Morir… morir es otra cosa. Morir de manera definitiva es abandonar el cuerpo y entrar en otro espacio cuya existencia es incapaz de aprehender y entender nuestra mente humana. Por eso, y solo por eso, podría considerarse esa muerte como un acto de soledad aún cuando lleguemos a él acompañadas del amor de quienes caminaron la vida con nosotras. Las muertes son umbrales que atravesamos sin certezas. Las muertes a veces son punto de partida para los nacimientos más intensos y prometedores. Las muertes nos pueden dejar flotando en un lago de arrepentimientos o soledades. Las muertes pueden ser violentos recordatorios de que la vida nos llama desde las voces que viajan a nosotras desde hace siete generaciones o más y que aún viajarán por las próximas siete aunque no sean sangre de nuestra sangre.
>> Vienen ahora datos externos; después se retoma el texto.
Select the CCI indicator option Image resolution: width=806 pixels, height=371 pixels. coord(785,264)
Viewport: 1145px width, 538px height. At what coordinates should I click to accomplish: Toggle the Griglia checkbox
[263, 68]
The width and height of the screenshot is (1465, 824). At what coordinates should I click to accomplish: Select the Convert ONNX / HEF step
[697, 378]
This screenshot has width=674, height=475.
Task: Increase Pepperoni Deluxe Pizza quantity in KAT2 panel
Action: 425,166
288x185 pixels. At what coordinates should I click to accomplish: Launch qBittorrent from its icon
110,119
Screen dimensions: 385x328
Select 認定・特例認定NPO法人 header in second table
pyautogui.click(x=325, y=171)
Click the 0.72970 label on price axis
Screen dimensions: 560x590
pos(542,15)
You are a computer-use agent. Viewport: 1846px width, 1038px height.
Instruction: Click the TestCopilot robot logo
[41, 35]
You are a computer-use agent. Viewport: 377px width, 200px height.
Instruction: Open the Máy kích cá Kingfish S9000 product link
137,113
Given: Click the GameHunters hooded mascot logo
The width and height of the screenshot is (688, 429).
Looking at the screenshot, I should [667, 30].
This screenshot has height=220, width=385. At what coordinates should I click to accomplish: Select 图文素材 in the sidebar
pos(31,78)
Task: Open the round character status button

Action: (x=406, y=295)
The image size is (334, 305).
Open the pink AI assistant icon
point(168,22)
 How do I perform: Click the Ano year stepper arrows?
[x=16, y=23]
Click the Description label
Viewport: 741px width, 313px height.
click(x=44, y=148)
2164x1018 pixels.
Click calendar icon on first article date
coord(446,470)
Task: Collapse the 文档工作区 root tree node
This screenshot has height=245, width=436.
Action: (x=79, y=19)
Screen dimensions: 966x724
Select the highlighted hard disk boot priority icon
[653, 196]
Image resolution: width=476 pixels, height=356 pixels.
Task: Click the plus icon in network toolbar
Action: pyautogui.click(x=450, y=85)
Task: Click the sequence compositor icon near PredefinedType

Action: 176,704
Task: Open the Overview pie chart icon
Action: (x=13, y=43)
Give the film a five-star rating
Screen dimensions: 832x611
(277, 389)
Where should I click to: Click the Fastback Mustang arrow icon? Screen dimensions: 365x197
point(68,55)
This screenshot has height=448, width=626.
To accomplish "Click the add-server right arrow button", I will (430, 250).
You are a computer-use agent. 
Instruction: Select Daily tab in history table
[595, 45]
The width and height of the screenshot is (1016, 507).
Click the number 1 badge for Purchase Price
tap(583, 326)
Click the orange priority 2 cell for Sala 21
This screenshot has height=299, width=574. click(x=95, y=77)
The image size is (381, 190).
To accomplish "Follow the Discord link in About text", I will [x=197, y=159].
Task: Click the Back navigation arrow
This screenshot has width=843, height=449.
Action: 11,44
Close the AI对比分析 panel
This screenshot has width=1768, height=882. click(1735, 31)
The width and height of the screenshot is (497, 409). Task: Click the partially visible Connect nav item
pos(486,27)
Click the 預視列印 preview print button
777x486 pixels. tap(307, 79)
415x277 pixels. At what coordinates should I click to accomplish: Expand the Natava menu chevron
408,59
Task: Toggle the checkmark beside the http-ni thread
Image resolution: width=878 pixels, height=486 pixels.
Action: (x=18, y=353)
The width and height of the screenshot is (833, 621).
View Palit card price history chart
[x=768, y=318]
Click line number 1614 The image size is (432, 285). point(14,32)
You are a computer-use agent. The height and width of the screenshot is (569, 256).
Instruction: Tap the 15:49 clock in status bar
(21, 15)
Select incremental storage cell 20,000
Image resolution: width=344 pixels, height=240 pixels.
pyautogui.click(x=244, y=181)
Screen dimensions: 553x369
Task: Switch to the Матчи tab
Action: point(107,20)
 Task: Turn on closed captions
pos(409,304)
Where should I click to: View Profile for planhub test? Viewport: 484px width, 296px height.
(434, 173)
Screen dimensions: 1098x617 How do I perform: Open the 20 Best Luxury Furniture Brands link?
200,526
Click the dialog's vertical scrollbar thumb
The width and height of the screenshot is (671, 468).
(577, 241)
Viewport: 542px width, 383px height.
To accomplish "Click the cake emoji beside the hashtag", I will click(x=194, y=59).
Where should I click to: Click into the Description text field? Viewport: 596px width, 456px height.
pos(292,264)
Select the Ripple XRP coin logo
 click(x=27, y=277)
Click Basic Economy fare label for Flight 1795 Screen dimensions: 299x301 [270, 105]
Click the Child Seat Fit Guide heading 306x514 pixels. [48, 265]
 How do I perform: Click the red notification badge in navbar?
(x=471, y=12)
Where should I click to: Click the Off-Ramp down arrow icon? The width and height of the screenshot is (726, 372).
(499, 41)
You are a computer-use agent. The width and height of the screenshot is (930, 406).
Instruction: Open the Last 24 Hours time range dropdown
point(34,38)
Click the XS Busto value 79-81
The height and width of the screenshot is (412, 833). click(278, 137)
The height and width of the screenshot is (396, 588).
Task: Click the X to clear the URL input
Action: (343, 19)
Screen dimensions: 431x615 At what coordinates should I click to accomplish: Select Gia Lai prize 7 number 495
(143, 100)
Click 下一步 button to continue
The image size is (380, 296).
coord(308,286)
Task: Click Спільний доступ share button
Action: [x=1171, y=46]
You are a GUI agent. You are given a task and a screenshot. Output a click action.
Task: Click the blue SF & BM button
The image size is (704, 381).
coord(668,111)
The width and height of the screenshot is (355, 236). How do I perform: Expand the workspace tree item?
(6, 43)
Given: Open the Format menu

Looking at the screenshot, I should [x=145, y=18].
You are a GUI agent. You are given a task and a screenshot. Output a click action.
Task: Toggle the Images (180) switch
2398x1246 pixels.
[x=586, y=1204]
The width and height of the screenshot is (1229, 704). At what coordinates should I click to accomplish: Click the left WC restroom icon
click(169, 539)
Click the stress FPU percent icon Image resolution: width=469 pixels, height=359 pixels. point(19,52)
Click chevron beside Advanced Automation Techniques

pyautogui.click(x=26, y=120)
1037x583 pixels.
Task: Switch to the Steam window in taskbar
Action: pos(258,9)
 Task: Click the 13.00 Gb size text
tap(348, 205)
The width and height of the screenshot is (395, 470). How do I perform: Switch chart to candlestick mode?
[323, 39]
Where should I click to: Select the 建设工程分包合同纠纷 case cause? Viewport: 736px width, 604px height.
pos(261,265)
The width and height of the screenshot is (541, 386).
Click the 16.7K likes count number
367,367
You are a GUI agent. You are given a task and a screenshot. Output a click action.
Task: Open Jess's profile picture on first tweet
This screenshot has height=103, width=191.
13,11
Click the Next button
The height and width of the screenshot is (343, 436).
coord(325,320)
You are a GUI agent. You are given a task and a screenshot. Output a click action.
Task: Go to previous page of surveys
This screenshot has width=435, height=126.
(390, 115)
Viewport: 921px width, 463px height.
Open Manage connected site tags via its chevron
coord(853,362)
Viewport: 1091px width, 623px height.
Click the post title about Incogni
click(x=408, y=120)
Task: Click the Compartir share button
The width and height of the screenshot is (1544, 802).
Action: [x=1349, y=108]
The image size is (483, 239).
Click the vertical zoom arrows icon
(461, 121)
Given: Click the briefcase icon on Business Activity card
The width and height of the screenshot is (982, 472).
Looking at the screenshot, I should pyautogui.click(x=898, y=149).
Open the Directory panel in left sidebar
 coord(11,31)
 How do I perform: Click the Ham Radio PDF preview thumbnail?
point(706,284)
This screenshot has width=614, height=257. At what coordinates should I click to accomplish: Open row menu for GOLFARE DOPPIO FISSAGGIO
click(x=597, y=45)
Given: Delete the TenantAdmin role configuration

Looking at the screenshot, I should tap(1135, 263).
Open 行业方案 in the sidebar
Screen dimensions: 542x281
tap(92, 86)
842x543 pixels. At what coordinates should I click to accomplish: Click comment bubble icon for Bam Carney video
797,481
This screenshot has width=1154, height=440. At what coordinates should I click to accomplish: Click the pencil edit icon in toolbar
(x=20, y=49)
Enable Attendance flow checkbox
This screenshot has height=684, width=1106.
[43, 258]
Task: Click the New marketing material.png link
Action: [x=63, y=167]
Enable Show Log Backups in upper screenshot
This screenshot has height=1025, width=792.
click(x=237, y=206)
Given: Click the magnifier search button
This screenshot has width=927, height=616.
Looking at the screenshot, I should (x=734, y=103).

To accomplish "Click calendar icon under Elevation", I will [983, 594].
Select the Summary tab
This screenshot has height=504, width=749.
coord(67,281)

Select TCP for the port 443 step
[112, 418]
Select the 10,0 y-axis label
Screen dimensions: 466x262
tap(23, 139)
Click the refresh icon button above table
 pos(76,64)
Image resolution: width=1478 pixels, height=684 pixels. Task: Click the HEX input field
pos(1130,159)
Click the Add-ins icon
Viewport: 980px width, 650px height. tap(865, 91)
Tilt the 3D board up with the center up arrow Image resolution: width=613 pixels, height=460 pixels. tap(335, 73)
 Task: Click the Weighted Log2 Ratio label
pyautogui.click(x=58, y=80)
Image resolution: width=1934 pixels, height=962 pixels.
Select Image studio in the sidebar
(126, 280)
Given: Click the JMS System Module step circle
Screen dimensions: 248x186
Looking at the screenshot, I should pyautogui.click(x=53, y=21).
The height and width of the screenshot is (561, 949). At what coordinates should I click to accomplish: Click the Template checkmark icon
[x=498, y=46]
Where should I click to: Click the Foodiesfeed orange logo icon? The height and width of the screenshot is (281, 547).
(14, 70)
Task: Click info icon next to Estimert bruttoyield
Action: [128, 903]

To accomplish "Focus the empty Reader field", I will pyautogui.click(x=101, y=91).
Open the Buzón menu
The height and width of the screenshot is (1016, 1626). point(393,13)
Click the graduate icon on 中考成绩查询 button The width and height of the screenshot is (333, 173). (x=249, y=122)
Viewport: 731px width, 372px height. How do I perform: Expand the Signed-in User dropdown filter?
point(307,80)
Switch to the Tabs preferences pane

Lo sorprendente es cómo esa posibilidad, esa pregunta suspendida a la sombra de los “por nacer”, puede tener respuestas tan disímiles en un mundo conflictivo y polarizado en el que no hay camino seguro para los consensos. Mientras se les niegan derechos a mujeres y hombres de todas las edades, inundamos sus vidas y el planeta de la muerte de los sueños, del amor, de la alegría, de la justicia y de la equidad. También de las muertes reales de ellas, ellos y los por nacer. De nada vale ante eso levantar banderas contra el aborto y la eutanasia. De nada vale hablar de la niñez si cuando llegas a la pubertad te despojan brutalmente de la inocencia y de la simpatía social. Derrotar enfermedades es solo parte de la gran lucha para derrotar el hambre y el discrimen y esa victoria solamente le está reservada a unos pocos.
Independientemente de los frutos que prometen los nacimientos y las muertes, no deja una de estremecerse al pensar en la energía que nos consumirá cada nacimiento y cada nueva muerte. Entre cada una de ellas pasamos un tramo en el que no somos la persona de antes, tampoco la siguiente. Somos el proceso mismo. Somos la confusión. Hacemos lo imposible por detener todo y quedarnos suspendidas en un espacio que nos proteja de la incertidumbre y del dolor que aterra. Como personas y como colectivo, podemos vivir el caos.
Hay resurrección, consuelo y celebraciones en la vida que entretejemos desde cada una de nosotras. Yo he aprendido que el hilo conductor entre nacimientos y muertes es el amor aunque suene a cliché. No el amor llano o estereotipado que se nos vende tan a menudo, sino el amor complejo, que ve y supera las contradicciones propias y las ajenas, que se toma sus distancias y que puede ver al otro o la otra en su justa dimensión y con compasión. A fin de cuentas, para los nacimientos que nos esperan y las muertes que ya nos acechan, habrá que hacer acopio de todos esos amores (incluyendo el amor hacia una misma) para no perder la alegría, para no perder la esperanza, para no perder el camino y seguir alimentando el futuro por nacer.